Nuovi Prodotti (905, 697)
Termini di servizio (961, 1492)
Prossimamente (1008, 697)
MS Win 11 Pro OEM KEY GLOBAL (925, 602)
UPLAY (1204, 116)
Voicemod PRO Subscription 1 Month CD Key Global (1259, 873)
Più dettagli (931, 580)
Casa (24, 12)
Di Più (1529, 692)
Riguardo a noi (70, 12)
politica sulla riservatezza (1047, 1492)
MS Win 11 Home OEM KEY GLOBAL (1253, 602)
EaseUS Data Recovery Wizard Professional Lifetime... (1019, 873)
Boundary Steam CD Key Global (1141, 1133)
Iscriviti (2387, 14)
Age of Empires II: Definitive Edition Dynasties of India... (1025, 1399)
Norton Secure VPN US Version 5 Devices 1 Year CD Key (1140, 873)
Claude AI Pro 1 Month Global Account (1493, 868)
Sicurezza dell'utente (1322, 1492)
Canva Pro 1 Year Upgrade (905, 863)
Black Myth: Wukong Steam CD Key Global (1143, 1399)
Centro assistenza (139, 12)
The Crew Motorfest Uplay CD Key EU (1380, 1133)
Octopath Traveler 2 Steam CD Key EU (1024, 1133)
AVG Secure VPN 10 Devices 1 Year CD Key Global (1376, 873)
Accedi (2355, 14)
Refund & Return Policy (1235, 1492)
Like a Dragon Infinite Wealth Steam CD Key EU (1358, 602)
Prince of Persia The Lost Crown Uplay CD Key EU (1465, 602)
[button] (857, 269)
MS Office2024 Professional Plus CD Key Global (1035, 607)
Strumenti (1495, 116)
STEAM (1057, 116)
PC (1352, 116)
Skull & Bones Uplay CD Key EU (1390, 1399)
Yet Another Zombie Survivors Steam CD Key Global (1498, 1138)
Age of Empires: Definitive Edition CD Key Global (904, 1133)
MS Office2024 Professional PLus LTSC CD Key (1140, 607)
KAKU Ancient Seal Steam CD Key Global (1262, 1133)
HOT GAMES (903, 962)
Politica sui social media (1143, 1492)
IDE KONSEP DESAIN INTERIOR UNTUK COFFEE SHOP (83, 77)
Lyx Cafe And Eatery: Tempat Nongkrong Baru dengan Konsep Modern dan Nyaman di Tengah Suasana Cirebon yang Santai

- [Problem requirements]: Return the data in full, with each line kept exactly as it is.

- [Written response]:
Nuovi Prodotti (905, 697)
Termini di servizio (961, 1492)
Prossimamente (1008, 697)
MS Win 11 Pro OEM KEY GLOBAL (925, 602)
UPLAY (1204, 116)
Voicemod PRO Subscription 1 Month CD Key Global (1259, 873)
Più dettagli (931, 580)
Casa (24, 12)
Di Più (1529, 692)
Riguardo a noi (70, 12)
politica sulla riservatezza (1047, 1492)
MS Win 11 Home OEM KEY GLOBAL (1253, 602)
EaseUS Data Recovery Wizard Professional Lifetime... (1019, 873)
Boundary Steam CD Key Global (1141, 1133)
Iscriviti (2387, 14)
Age of Empires II: Definitive Edition Dynasties of India... (1025, 1399)
Norton Secure VPN US Version 5 Devices 1 Year CD Key (1140, 873)
Claude AI Pro 1 Month Global Account (1493, 868)
Sicurezza dell'utente (1322, 1492)
Canva Pro 1 Year Upgrade (905, 863)
Black Myth: Wukong Steam CD Key Global (1143, 1399)
Centro assistenza (139, 12)
The Crew Motorfest Uplay CD Key EU (1380, 1133)
Octopath Traveler 2 Steam CD Key EU (1024, 1133)
AVG Secure VPN 10 Devices 1 Year CD Key Global (1376, 873)
Accedi (2355, 14)
Refund & Return Policy (1235, 1492)
Like a Dragon Infinite Wealth Steam CD Key EU (1358, 602)
Prince of Persia The Lost Crown Uplay CD Key EU (1465, 602)
[button] (857, 269)
MS Office2024 Professional Plus CD Key Global (1035, 607)
Strumenti (1495, 116)
STEAM (1057, 116)
PC (1352, 116)
Skull & Bones Uplay CD Key EU (1390, 1399)
Yet Another Zombie Survivors Steam CD Key Global (1498, 1138)
Age of Empires: Definitive Edition CD Key Global (904, 1133)
MS Office2024 Professional PLus LTSC CD Key (1140, 607)
KAKU Ancient Seal Steam CD Key Global (1262, 1133)
HOT GAMES (903, 962)
Politica sui social media (1143, 1492)
IDE KONSEP DESAIN INTERIOR UNTUK COFFEE SHOP (83, 77)
Lyx Cafe And Eatery: Tempat Nongkrong Baru dengan Konsep Modern dan Nyaman di Tengah Suasana Cirebon yang Santai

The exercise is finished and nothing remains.